Task objective: Set down exactly the first line of the entries and every line after it, through the line with "Viewport: 808px width, 452px height.".

Information:
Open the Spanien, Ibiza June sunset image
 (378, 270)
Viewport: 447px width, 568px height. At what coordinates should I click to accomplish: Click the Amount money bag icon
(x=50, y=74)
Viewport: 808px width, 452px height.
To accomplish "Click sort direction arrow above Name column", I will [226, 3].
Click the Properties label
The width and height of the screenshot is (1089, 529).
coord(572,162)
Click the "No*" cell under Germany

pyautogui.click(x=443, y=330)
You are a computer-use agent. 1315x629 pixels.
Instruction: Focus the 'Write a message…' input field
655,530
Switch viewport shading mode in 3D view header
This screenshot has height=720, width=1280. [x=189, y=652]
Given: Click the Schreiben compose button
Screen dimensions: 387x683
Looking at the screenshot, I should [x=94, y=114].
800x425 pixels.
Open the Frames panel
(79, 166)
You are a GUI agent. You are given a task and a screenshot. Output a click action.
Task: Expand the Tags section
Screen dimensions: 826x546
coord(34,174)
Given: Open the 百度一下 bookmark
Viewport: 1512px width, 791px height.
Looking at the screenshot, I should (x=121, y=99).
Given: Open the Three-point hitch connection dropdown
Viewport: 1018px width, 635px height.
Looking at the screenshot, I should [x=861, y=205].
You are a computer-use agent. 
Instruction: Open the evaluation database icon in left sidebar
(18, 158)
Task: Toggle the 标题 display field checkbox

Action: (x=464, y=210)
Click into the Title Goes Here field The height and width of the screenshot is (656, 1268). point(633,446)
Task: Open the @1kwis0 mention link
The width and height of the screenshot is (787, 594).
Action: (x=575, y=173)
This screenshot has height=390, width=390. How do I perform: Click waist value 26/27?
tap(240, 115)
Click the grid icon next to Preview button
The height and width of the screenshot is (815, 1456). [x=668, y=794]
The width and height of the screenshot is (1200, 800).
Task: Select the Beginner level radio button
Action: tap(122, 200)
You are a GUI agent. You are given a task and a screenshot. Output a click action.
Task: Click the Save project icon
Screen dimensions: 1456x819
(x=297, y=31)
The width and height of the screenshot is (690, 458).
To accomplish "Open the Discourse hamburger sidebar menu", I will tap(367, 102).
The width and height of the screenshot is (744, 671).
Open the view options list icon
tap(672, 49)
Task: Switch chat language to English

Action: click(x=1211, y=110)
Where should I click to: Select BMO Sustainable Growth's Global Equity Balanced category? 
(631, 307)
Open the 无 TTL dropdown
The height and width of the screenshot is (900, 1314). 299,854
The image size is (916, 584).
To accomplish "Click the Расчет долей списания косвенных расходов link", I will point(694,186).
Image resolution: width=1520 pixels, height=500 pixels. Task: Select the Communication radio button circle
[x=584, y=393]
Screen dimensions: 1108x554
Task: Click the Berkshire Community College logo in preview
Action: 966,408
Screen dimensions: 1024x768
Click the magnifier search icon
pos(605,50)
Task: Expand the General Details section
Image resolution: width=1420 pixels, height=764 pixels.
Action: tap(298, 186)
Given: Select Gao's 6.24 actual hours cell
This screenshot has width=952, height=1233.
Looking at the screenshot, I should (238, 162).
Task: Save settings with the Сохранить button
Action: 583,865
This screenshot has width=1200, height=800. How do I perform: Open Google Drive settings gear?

Response to this exercise:
Open the Spanien, Ibiza June sunset image
 (378, 270)
Viewport: 447px width, 568px height. At what coordinates should I click to accomplish: Click the Amount money bag icon
(x=50, y=74)
Viewport: 808px width, 452px height.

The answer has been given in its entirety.